§ **Supplied data**

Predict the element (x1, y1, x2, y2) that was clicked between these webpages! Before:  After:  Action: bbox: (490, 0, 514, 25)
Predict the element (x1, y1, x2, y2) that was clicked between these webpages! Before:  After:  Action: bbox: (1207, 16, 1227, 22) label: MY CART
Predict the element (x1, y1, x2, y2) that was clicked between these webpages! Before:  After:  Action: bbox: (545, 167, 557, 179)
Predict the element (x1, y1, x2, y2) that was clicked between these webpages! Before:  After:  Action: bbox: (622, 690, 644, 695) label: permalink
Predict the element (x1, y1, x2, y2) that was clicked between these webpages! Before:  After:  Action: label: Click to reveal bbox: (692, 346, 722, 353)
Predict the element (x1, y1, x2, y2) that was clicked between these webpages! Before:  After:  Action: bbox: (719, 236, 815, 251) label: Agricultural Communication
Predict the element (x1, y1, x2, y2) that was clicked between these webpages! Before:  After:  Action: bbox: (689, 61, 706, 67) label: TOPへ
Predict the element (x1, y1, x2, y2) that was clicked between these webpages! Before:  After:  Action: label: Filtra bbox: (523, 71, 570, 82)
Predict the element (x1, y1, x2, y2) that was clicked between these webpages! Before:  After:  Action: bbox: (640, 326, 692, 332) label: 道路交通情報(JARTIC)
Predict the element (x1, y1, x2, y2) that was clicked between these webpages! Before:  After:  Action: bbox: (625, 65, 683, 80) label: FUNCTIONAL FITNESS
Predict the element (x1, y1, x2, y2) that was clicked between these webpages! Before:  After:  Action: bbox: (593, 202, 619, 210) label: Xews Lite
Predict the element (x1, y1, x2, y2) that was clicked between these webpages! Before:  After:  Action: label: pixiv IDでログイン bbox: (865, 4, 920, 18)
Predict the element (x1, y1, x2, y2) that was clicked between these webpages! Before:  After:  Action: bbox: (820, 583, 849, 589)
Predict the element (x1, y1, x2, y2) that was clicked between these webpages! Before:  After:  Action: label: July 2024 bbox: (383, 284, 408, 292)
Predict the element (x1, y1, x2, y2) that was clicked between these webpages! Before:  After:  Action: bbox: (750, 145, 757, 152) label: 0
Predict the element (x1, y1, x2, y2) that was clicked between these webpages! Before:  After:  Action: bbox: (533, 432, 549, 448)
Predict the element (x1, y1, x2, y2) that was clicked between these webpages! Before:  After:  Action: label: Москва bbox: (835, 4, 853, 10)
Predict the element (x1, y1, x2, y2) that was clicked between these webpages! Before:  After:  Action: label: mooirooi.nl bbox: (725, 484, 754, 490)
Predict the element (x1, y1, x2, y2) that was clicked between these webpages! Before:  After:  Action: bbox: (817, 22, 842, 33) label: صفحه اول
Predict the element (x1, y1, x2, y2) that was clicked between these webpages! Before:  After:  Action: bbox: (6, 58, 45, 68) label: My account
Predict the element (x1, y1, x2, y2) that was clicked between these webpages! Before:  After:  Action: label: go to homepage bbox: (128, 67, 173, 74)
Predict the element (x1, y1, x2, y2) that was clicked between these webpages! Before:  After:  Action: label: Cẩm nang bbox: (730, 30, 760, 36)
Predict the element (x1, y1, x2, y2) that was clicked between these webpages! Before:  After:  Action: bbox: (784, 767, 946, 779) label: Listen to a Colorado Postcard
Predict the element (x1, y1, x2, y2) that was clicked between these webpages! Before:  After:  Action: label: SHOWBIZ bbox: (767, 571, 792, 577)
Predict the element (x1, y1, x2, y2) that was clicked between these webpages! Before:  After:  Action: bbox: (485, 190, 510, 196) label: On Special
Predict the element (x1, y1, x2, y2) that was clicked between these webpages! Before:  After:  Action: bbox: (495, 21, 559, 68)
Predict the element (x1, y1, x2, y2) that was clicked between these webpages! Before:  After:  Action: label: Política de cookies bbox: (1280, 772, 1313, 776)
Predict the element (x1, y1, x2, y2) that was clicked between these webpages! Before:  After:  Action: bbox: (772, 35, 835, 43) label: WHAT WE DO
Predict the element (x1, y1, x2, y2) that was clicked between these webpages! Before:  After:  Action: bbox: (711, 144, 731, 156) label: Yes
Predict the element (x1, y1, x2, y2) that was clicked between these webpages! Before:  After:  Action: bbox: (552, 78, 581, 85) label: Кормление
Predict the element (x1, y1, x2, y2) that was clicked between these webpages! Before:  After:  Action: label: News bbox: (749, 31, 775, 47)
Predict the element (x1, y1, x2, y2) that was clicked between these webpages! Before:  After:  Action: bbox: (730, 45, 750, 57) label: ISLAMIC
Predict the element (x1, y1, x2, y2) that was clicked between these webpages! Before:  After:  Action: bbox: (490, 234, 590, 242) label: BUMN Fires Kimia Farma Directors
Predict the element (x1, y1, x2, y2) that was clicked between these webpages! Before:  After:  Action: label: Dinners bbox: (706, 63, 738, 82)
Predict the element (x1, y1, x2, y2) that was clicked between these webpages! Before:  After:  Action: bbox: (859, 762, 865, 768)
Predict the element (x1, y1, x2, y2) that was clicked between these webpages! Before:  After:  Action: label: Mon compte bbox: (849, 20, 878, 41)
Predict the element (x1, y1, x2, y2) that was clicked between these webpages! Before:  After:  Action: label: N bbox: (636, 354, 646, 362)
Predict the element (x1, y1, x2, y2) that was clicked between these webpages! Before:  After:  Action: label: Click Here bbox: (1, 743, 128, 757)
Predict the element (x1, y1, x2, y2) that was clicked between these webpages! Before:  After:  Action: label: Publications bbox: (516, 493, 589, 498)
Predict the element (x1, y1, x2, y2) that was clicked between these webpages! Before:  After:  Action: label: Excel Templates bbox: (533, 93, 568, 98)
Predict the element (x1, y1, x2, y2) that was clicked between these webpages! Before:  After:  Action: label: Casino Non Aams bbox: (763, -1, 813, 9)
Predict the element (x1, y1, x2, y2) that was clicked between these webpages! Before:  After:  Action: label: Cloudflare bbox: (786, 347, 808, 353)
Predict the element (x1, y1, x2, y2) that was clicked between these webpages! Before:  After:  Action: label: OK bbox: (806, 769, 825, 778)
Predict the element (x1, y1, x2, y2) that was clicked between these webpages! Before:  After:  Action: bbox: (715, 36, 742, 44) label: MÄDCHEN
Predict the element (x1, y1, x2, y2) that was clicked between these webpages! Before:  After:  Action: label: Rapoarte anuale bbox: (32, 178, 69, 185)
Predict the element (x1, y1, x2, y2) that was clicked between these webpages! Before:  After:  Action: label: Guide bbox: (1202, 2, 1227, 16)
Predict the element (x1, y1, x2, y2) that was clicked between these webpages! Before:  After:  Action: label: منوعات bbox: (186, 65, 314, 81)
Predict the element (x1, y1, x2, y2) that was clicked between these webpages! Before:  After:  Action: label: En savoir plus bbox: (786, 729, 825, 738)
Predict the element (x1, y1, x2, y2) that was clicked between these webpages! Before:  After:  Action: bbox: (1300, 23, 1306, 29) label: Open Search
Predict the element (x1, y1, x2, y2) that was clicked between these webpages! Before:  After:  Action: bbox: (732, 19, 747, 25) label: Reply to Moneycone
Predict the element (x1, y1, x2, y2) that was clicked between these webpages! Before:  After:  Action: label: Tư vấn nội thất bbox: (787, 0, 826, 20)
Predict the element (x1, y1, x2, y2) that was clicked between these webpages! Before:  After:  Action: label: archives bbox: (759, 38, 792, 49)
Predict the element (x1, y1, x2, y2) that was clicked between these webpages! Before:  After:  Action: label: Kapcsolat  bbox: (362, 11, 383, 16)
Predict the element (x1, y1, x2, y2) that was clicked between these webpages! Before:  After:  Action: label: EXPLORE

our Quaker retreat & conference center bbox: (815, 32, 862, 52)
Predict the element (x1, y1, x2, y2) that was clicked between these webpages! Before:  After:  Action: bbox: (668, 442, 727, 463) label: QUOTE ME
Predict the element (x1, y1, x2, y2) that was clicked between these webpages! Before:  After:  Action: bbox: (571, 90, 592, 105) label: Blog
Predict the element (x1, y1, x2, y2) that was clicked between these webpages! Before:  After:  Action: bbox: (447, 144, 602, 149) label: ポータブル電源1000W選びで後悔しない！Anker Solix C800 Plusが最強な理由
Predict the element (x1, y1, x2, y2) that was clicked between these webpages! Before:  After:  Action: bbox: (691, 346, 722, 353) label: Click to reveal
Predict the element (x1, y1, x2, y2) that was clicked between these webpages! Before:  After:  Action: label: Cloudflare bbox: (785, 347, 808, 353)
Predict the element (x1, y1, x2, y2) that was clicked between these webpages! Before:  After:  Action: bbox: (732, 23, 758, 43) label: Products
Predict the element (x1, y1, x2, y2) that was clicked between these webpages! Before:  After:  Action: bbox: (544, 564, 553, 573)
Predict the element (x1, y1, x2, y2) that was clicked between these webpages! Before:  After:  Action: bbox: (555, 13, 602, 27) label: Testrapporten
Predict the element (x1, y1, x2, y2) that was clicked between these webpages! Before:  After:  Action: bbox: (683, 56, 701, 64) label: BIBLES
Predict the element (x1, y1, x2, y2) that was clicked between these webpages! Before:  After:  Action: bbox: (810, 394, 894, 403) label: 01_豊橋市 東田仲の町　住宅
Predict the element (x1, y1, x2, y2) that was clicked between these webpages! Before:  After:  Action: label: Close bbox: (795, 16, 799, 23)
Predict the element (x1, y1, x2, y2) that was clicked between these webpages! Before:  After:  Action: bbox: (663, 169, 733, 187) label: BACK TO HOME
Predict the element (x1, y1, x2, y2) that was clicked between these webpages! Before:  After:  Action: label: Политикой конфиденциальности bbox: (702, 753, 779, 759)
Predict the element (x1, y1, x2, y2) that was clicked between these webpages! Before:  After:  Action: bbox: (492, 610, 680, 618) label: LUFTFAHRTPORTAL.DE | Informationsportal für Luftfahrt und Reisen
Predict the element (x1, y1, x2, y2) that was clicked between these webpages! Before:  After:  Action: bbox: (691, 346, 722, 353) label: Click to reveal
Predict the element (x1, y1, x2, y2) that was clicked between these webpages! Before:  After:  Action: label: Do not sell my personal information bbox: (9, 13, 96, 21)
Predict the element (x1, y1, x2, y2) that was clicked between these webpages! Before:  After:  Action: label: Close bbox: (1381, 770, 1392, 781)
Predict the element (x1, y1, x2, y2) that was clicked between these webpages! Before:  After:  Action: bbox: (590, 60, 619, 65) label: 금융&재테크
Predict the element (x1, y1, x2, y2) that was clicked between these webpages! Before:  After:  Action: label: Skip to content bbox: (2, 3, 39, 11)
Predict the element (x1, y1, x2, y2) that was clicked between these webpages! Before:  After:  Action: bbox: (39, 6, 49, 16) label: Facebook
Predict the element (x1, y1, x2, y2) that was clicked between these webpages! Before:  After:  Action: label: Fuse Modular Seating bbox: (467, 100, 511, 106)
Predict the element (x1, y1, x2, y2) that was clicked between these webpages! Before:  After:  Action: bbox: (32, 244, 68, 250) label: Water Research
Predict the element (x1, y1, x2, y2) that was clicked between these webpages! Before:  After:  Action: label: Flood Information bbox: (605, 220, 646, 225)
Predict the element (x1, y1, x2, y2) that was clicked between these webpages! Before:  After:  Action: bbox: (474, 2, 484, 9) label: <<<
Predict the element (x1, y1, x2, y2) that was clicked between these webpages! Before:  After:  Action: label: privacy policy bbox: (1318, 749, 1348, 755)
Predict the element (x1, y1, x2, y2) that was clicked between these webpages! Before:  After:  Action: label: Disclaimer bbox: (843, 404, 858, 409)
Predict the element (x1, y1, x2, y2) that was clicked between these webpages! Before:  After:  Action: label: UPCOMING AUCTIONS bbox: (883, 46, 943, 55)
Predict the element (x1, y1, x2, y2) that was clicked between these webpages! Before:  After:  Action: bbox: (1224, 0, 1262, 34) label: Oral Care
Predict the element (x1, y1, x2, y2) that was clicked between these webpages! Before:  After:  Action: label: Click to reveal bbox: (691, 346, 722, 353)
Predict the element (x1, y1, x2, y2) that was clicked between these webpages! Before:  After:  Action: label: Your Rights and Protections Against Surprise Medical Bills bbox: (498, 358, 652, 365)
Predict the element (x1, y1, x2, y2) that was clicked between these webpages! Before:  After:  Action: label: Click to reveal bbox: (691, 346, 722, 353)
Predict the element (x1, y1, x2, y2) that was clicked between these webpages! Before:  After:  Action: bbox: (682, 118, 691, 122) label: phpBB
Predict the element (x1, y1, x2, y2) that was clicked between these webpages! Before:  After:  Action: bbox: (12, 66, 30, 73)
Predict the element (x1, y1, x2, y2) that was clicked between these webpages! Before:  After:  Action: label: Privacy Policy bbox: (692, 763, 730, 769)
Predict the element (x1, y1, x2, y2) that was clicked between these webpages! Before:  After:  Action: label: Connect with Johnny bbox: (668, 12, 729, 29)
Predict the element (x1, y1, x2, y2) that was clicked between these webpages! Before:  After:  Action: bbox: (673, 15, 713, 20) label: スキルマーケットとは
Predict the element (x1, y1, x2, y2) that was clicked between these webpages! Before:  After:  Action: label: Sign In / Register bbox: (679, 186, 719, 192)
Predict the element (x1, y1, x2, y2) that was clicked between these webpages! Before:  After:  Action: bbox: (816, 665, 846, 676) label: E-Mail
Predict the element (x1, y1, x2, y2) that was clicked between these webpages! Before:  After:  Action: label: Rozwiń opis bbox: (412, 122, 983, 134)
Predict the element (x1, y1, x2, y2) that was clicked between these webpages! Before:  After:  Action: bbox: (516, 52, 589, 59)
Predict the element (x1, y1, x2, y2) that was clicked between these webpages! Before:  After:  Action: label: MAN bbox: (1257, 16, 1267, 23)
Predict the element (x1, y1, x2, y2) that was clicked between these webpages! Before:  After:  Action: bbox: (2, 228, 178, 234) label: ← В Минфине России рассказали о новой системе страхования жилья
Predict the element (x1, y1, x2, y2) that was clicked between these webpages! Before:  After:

§ **To do**
Copy out everything from the line that contains "100, 511, 106)" down to the line that contains "label: Oral Care", including both of those lines.

§ **Correct result**
Predict the element (x1, y1, x2, y2) that was clicked between these webpages! Before:  After:  Action: label: Fuse Modular Seating bbox: (467, 100, 511, 106)
Predict the element (x1, y1, x2, y2) that was clicked between these webpages! Before:  After:  Action: bbox: (32, 244, 68, 250) label: Water Research
Predict the element (x1, y1, x2, y2) that was clicked between these webpages! Before:  After:  Action: label: Flood Information bbox: (605, 220, 646, 225)
Predict the element (x1, y1, x2, y2) that was clicked between these webpages! Before:  After:  Action: bbox: (474, 2, 484, 9) label: <<<
Predict the element (x1, y1, x2, y2) that was clicked between these webpages! Before:  After:  Action: label: privacy policy bbox: (1318, 749, 1348, 755)
Predict the element (x1, y1, x2, y2) that was clicked between these webpages! Before:  After:  Action: label: Disclaimer bbox: (843, 404, 858, 409)
Predict the element (x1, y1, x2, y2) that was clicked between these webpages! Before:  After:  Action: label: UPCOMING AUCTIONS bbox: (883, 46, 943, 55)
Predict the element (x1, y1, x2, y2) that was clicked between these webpages! Before:  After:  Action: bbox: (1224, 0, 1262, 34) label: Oral Care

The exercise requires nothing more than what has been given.